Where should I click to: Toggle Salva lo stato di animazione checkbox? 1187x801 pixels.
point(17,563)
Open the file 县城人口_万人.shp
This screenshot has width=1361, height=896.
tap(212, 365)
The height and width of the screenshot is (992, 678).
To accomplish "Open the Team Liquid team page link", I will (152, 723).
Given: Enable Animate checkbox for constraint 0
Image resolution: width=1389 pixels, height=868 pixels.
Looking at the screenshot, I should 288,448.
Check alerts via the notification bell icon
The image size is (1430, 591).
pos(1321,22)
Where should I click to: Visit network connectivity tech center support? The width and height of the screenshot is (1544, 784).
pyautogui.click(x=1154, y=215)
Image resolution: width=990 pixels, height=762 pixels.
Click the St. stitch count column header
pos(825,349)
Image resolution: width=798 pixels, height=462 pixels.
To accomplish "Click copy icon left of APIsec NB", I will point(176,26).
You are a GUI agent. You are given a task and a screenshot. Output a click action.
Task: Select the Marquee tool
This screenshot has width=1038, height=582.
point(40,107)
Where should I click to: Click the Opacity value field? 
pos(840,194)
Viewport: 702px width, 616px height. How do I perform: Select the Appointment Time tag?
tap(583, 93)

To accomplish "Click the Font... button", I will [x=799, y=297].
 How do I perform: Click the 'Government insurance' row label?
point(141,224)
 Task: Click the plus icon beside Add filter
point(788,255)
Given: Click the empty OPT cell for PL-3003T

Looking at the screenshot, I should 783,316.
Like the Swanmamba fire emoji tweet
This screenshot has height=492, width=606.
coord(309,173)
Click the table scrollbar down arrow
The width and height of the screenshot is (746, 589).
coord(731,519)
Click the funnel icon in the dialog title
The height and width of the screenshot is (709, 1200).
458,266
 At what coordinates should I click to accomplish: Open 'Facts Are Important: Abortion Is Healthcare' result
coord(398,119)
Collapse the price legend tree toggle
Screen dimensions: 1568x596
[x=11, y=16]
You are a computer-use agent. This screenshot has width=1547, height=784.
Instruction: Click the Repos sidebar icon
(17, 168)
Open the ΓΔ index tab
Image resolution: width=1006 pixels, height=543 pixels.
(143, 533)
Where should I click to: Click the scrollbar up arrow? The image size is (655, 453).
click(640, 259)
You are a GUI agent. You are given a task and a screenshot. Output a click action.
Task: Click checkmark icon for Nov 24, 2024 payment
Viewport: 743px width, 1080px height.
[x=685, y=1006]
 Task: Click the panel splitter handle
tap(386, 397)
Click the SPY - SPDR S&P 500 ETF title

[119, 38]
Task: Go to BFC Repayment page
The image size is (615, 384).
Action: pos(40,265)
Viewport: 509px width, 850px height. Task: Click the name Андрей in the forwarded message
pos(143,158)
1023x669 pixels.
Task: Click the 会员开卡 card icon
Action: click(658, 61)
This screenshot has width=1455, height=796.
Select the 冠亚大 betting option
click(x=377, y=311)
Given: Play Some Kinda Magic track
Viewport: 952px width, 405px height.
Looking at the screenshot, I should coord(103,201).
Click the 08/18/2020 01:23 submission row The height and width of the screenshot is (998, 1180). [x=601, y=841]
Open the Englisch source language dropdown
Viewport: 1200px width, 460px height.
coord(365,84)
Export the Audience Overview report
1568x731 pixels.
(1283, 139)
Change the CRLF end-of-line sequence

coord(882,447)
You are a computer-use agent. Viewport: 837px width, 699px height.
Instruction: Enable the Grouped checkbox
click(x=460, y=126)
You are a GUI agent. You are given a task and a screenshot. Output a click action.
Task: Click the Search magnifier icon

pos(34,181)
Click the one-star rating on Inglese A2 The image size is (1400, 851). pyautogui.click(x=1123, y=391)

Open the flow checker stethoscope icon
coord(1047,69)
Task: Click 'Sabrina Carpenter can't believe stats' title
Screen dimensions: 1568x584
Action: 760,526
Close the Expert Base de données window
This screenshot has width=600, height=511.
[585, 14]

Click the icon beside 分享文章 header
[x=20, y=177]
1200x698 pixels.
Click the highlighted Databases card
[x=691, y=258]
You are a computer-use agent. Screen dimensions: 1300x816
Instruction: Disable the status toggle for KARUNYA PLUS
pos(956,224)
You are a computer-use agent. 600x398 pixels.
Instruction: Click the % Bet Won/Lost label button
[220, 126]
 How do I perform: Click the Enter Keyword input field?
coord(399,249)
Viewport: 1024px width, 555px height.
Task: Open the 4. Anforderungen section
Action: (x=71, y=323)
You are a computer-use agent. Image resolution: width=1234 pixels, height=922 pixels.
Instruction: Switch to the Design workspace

──────

- _Tarefa_
Reescreva todos os dados acima como uma lista JSON de strings, com uma string para cada linha e sem as linhas em branco.

- _Resposta correta_
[
  "Where should I click to: Toggle Salva lo stato di animazione checkbox? 1187x801 pixels.",
  "point(17,563)",
  "Open the file 县城人口_万人.shp",
  "This screenshot has width=1361, height=896.",
  "tap(212, 365)",
  "The height and width of the screenshot is (992, 678).",
  "To accomplish \"Open the Team Liquid team page link\", I will (152, 723).",
  "Given: Enable Animate checkbox for constraint 0",
  "Image resolution: width=1389 pixels, height=868 pixels.",
  "Looking at the screenshot, I should 288,448.",
  "Check alerts via the notification bell icon",
  "The image size is (1430, 591).",
  "pos(1321,22)",
  "Where should I click to: Visit network connectivity tech center support? The width and height of the screenshot is (1544, 784).",
  "pyautogui.click(x=1154, y=215)",
  "Image resolution: width=990 pixels, height=762 pixels.",
  "Click the St. stitch count column header",
  "pos(825,349)",
  "Image resolution: width=798 pixels, height=462 pixels.",
  "To accomplish \"Click copy icon left of APIsec NB\", I will point(176,26).",
  "You are a GUI agent. You are given a task and a screenshot. Output a click action.",
  "Task: Select the Marquee tool",
  "This screenshot has width=1038, height=582.",
  "point(40,107)",
  "Where should I click to: Click the Opacity value field? ",
  "pos(840,194)",
  "Viewport: 702px width, 616px height. How do I perform: Select the Appointment Time tag?",
  "tap(583, 93)",
  "To accomplish \"Click the Font... button\", I will [x=799, y=297].",
  " How do I perform: Click the 'Government insurance' row label?",
  "point(141,224)",
  " Task: Click the plus icon beside Add filter",
  "point(788,255)",
  "Given: Click the empty OPT cell for PL-3003T",
  "Looking at the screenshot, I should 783,316.",
  "Like the Swanmamba fire emoji tweet",
  "This screenshot has height=492, width=606.",
  "coord(309,173)",
  "Click the table scrollbar down arrow",
  "The width and height of the screenshot is (746, 589).",
  "coord(731,519)",
  "Click the funnel icon in the dialog title",
  "The height and width of the screenshot is (709, 1200).",
  "458,266",
  " At what coordinates should I click to accomplish: Open 'Facts Are Important: Abortion Is Healthcare' result",
  "coord(398,119)",
  "Collapse the price legend tree toggle",
  "Screen dimensions: 1568x596",
  "[x=11, y=16]",
  "You are a computer-use agent. This screenshot has width=1547, height=784.",
  "Instruction: Click the Repos sidebar icon",
  "(17, 168)",
  "Open the ΓΔ index tab",
  "Image resolution: width=1006 pixels, height=543 pixels.",
  "(143, 533)",
  "Where should I click to: Click the scrollbar up arrow? The image size is (655, 453).",
  "click(640, 259)",
  "You are a GUI agent. You are given a task and a screenshot. Output a click action.",
  "Task: Click checkmark icon for Nov 24, 2024 payment",
  "Viewport: 743px width, 1080px height.",
  "[x=685, y=1006]",
  " Task: Click the panel splitter handle",
  "tap(386, 397)",
  "Click the SPY - SPDR S&P 500 ETF title",
  "[119, 38]",
  "Task: Go to BFC Repayment page",
  "The image size is (615, 384).",
  "Action: pos(40,265)",
  "Viewport: 509px width, 850px height. Task: Click the name Андрей in the forwarded message",
  "pos(143,158)",
  "1023x669 pixels.",
  "Task: Click the 会员开卡 card icon",
  "Action: click(658, 61)",
  "This screenshot has width=1455, height=796.",
  "Select the 冠亚大 betting option",
  "click(x=377, y=311)",
  "Given: Play Some Kinda Magic track",
  "Viewport: 952px width, 405px height.",
  "Looking at the screenshot, I should coord(103,201).",
  "Click the 08/18/2020 01:23 submission row The height and width of the screenshot is (998, 1180). [x=601, y=841]",
  "Open the Englisch source language dropdown",
  "Viewport: 1200px width, 460px height.",
  "coord(365,84)",
  "Export the Audience Overview report",
  "1568x731 pixels.",
  "(1283, 139)",
  "Change the CRLF end-of-line sequence",
  "coord(882,447)",
  "You are a computer-use agent. Viewport: 837px width, 699px height.",
  "Instruction: Enable the Grouped checkbox",
  "click(x=460, y=126)",
  "You are a GUI agent. You are given a task and a screenshot. Output a click action.",
  "Task: Click the Search magnifier icon",
  "pos(34,181)",
  "Click the one-star rating on Inglese A2 The image size is (1400, 851). pyautogui.click(x=1123, y=391)",
  "Open the flow checker stethoscope icon",
  "coord(1047,69)",
  "Task: Click 'Sabrina Carpenter can't believe stats' title",
  "Screen dimensions: 1568x584",
  "Action: 760,526",
  "Close the Expert Base de données window",
  "This screenshot has width=600, height=511.",
  "[585, 14]",
  "Click the icon beside 分享文章 header",
  "[x=20, y=177]",
  "1200x698 pixels.",
  "Click the highlighted Databases card",
  "[x=691, y=258]",
  "You are a computer-use agent. Screen dimensions: 1300x816",
  "Instruction: Disable the status toggle for KARUNYA PLUS",
  "pos(956,224)",
  "You are a computer-use agent. 600x398 pixels.",
  "Instruction: Click the % Bet Won/Lost label button",
  "[220, 126]",
  " How do I perform: Click the Enter Keyword input field?",
  "coord(399,249)",
  "Viewport: 1024px width, 555px height.",
  "Task: Open the 4. Anforderungen section",
  "Action: (x=71, y=323)",
  "You are a computer-use agent. Image resolution: width=1234 pixels, height=922 pixels.",
  "Instruction: Switch to the Design workspace"
]